View Full Version : Keyword order relevant?
juko
Aug 4th 2004, 2:09 am
Hello,
I run a small site for an orchestra.
www.juko-stuttgart.de
It is quite astonishing that the site is listed #1 for the search town orchestra.
However it is only #31 for orchestra town.
Is the order of the keywords relevant for Google?
I thought it does not matter.
Could someone clarify this?
Thanks in advance
Will.Spencer
Aug 4th 2004, 2:14 am
You appear to have answered your own question!
The question aims deeper than is obvious at the first glance: I have made similar experiments and got the impression, that G! tries to make "sense" of the KW sequence. There seems to be a data base which determines whether a particular word and combinations of this word with others is a frequently used search item and if so, it ranks the combinations different from a less frequently used combination of the same words. Only if the words convey the same "meaning" - or better: if they are used with equal frquency - then ranking is independent of word order. This finding is, by the way, supported by jukos posting. A town orchestra is certainly more frequently searched for than an orchestra town.
T0PS3O
Aug 4th 2004, 4:13 am
This finding is, by the way, supported by jukos posting. A town orchestra is certainly more frequently searched for than an orchestra town.
Big assumption!
Orchestra town is to my believes searched more often but... With the word 'in' in between. ("in" is a very common word and was not included in your search. - G) Thus becoming orcestra town instead of orchestra IN town.
───
Required actions:
#1 Answer each question from the forum thread on keyword order.
(a) What position does the site hold for the search town orchestra?
(b) What position does it hold for orchestra town?
(c) According to the last reply, what common word was left out of the search?
#2 Using the forum thread on keyword order, decide whether each statement agrees with it. Give yes or no and quote the words that settle it.
(a) The site juko runs belongs to an orchestra.
(b) Before posting, juko expected keyword order to matter to Google.
(c) T0PS3O believes orchestra town is searched less often than town orchestra.
#3 Translate this sentence from the forum thread on keyword order into German: "Is the order of the keywords relevant for Google?"

Data under study:
───
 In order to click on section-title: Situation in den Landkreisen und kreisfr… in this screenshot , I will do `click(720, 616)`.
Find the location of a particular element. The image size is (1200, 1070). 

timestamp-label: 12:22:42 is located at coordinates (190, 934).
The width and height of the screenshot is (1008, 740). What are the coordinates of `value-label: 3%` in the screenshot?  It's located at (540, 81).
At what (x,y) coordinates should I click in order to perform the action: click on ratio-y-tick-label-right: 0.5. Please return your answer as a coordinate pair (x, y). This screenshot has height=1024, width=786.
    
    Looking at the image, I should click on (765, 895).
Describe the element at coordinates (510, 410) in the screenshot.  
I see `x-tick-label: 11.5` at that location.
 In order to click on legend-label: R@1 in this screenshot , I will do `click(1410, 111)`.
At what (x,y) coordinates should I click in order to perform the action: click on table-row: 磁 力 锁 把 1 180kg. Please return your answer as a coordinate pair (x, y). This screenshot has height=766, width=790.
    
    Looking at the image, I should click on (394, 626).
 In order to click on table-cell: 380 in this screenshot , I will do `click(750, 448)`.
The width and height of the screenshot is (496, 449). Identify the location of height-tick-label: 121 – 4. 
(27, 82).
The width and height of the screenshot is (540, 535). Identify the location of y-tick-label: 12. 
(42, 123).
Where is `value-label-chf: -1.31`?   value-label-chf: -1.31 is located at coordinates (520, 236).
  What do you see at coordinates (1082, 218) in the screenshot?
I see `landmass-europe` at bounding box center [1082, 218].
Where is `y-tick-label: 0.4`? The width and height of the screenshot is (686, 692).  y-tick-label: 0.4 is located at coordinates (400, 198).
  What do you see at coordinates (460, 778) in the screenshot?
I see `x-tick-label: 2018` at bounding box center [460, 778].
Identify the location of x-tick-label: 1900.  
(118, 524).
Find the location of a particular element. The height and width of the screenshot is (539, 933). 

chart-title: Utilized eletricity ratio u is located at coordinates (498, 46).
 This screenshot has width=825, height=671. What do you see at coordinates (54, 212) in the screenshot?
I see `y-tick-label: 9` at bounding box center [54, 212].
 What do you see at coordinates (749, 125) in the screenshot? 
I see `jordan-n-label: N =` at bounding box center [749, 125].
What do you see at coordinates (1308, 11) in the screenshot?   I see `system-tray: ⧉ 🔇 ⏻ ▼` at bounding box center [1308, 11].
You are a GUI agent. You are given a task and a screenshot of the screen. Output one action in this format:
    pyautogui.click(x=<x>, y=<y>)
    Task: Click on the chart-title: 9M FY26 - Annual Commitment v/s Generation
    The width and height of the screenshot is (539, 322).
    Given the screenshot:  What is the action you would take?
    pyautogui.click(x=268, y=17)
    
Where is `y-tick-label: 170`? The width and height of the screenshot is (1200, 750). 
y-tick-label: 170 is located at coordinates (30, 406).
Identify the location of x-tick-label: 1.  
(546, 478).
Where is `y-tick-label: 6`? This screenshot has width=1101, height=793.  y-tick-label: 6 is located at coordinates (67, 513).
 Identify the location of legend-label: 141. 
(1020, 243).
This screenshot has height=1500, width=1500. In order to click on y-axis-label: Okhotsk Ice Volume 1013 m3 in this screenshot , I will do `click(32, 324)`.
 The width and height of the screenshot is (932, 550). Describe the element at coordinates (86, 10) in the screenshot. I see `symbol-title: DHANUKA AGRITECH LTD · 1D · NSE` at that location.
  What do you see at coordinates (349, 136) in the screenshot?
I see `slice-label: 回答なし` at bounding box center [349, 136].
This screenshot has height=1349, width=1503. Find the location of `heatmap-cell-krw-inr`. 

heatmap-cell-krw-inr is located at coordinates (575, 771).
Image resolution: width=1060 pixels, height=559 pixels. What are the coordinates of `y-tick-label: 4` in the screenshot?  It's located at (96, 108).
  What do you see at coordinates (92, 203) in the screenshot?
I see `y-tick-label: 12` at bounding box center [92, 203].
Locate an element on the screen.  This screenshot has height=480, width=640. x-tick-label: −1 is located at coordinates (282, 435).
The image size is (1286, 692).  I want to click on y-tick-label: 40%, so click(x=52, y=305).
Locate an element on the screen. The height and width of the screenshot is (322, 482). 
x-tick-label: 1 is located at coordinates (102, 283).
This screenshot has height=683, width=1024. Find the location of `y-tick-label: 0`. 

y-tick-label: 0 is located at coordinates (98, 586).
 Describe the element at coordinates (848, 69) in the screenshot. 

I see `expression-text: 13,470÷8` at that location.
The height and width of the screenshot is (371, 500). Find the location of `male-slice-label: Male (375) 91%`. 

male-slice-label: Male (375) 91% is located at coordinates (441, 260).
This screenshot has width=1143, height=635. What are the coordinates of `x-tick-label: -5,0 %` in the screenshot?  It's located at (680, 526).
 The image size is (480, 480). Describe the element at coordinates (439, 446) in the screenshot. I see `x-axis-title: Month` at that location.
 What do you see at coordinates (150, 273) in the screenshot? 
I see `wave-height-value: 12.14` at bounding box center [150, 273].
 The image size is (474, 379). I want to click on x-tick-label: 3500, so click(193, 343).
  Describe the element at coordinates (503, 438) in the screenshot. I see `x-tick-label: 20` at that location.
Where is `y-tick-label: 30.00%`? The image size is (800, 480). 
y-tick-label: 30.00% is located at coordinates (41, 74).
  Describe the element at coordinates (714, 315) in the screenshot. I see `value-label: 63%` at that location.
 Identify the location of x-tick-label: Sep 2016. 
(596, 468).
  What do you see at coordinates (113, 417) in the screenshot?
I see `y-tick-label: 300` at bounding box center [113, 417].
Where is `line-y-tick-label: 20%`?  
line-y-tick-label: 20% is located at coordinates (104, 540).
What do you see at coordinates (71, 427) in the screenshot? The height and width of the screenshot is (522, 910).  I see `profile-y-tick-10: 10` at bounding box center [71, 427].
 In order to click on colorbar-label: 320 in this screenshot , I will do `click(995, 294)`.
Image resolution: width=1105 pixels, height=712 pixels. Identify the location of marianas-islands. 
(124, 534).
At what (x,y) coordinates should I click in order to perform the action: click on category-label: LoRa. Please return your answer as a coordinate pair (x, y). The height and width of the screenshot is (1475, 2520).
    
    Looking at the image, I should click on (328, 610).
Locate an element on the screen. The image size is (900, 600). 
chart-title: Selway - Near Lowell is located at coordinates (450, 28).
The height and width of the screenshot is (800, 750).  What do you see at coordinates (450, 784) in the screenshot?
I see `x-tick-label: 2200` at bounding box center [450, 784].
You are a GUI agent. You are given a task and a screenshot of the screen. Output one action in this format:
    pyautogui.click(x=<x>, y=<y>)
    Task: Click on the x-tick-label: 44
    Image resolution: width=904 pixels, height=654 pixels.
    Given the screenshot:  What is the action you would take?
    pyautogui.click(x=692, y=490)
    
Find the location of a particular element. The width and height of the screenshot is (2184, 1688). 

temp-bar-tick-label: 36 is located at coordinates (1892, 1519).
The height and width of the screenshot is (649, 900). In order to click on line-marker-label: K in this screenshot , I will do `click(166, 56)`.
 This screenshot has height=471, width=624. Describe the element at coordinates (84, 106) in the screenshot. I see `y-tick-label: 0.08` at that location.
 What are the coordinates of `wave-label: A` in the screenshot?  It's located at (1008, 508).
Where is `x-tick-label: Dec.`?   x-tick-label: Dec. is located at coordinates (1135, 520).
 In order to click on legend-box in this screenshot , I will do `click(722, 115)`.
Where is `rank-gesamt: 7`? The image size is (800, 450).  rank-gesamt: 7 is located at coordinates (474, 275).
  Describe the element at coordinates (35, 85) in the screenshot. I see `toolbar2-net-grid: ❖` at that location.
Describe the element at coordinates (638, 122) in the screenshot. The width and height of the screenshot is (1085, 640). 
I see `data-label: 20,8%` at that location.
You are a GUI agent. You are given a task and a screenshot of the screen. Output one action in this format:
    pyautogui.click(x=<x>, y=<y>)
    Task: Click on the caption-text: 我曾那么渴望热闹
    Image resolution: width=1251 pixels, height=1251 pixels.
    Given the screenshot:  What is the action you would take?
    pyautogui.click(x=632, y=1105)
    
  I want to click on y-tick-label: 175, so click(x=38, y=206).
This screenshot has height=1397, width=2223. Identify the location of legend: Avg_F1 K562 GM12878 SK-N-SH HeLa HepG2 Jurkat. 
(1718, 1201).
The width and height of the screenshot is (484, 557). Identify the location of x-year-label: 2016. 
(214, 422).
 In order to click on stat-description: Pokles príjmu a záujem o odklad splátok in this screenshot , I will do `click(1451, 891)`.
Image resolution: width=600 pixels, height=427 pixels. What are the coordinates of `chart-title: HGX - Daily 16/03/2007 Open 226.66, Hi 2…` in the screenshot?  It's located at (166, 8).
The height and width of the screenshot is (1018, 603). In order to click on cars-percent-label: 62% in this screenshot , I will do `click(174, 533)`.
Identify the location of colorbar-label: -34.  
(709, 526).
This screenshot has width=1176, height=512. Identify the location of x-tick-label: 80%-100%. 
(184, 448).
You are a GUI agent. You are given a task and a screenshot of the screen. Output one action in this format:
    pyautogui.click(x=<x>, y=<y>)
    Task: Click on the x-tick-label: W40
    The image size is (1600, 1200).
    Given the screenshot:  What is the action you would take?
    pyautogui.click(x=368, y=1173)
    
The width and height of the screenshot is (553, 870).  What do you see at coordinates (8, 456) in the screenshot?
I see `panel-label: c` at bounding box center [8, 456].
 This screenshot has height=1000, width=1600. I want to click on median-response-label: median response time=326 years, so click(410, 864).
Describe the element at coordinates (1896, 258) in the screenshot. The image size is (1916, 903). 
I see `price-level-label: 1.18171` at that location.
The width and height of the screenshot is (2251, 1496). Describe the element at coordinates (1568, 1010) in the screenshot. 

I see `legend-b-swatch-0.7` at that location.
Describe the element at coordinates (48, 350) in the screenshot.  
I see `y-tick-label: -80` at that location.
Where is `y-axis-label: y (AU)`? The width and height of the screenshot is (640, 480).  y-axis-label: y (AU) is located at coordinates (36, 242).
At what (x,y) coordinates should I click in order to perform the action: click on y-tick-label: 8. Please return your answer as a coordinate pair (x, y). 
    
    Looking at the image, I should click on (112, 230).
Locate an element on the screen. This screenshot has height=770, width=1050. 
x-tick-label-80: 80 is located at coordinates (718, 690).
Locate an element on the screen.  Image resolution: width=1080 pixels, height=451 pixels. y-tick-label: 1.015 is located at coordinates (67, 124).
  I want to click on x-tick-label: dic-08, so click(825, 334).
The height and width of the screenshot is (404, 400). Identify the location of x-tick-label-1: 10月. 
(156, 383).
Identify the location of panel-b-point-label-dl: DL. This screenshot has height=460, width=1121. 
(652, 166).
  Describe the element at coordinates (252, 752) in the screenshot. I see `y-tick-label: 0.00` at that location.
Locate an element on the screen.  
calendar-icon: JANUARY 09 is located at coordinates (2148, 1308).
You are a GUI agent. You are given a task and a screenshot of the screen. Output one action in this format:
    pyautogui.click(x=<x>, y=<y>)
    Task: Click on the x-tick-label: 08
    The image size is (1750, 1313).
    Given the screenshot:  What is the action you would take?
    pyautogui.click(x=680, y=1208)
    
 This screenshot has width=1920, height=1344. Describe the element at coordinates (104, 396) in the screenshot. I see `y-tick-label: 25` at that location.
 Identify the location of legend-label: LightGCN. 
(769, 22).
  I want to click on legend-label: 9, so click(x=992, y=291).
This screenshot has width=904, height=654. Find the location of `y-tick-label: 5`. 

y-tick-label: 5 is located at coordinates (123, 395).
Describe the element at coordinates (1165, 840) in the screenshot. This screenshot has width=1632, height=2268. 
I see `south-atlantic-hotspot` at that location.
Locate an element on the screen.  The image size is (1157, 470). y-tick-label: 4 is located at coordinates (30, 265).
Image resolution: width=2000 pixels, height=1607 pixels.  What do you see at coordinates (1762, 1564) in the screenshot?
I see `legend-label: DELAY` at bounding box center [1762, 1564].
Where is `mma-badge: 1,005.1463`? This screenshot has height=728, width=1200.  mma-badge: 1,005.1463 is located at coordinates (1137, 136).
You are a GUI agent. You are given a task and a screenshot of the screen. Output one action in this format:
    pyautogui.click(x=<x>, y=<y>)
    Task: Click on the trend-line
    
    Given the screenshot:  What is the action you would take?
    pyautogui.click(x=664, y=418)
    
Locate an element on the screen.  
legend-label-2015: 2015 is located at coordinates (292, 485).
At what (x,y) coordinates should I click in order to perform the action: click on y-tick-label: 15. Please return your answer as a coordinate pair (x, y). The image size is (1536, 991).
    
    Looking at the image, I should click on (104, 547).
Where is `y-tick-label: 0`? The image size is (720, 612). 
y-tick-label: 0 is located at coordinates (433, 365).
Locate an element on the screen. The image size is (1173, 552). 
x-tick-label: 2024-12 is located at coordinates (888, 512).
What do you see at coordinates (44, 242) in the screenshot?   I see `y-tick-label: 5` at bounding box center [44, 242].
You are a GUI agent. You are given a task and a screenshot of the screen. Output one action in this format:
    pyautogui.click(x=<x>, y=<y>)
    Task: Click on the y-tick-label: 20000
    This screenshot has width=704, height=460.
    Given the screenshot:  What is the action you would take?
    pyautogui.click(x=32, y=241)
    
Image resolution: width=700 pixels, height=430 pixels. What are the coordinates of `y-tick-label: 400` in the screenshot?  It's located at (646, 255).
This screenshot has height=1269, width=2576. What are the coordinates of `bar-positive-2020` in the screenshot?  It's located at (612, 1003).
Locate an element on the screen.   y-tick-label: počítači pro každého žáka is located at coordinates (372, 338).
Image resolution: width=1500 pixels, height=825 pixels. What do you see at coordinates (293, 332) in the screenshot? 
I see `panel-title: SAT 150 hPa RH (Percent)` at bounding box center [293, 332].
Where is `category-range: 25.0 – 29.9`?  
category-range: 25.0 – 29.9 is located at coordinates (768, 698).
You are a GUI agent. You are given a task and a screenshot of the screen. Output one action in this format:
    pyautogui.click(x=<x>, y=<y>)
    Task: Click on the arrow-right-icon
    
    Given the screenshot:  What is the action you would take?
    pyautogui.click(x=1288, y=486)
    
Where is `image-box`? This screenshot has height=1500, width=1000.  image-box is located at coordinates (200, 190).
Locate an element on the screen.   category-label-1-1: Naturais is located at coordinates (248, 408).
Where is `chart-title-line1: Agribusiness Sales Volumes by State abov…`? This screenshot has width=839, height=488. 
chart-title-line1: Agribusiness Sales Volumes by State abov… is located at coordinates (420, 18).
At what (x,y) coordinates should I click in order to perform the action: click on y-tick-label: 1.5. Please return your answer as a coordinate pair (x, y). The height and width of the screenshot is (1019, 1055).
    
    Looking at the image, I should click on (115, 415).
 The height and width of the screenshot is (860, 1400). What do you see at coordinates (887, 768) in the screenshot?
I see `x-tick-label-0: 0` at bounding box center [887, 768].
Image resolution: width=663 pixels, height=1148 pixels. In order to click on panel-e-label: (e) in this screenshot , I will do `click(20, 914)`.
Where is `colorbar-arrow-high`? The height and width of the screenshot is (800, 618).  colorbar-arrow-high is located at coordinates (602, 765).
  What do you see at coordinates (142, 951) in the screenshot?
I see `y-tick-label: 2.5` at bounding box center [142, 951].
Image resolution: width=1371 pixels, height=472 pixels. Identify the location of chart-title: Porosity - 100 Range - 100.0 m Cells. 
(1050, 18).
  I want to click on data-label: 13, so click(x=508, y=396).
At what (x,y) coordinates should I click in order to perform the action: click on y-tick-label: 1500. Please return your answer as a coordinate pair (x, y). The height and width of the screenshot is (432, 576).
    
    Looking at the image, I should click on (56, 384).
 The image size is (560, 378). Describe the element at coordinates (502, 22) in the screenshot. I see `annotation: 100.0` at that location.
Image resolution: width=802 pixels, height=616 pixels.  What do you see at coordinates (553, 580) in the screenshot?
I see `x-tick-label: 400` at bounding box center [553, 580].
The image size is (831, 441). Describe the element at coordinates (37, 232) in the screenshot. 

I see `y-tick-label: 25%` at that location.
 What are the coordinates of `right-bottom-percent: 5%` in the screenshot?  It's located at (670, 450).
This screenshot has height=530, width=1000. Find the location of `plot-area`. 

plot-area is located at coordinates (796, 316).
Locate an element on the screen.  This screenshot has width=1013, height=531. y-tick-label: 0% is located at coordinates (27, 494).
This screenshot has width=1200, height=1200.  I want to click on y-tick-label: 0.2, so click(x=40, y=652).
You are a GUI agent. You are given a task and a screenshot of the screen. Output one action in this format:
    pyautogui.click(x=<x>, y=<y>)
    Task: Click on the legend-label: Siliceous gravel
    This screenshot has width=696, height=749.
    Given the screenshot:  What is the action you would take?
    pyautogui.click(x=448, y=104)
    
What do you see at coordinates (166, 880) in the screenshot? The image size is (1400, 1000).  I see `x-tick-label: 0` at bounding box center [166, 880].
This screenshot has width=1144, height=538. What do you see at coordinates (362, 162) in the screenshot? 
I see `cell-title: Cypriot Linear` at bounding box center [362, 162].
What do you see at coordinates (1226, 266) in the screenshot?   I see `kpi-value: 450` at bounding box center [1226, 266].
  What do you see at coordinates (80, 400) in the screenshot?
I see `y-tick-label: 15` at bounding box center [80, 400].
───
Responses in order:
#1
(a) #1
(b) #31
(c) "in"

#2
(a) Yes: "I run a small site for an orchestra."
(b) No: "I thought it does not matter."
(c) No: "Orchestra town is to my believes searched more often but..."

#3 Ist die Reihenfolge der Suchbegriffe für Google relevant?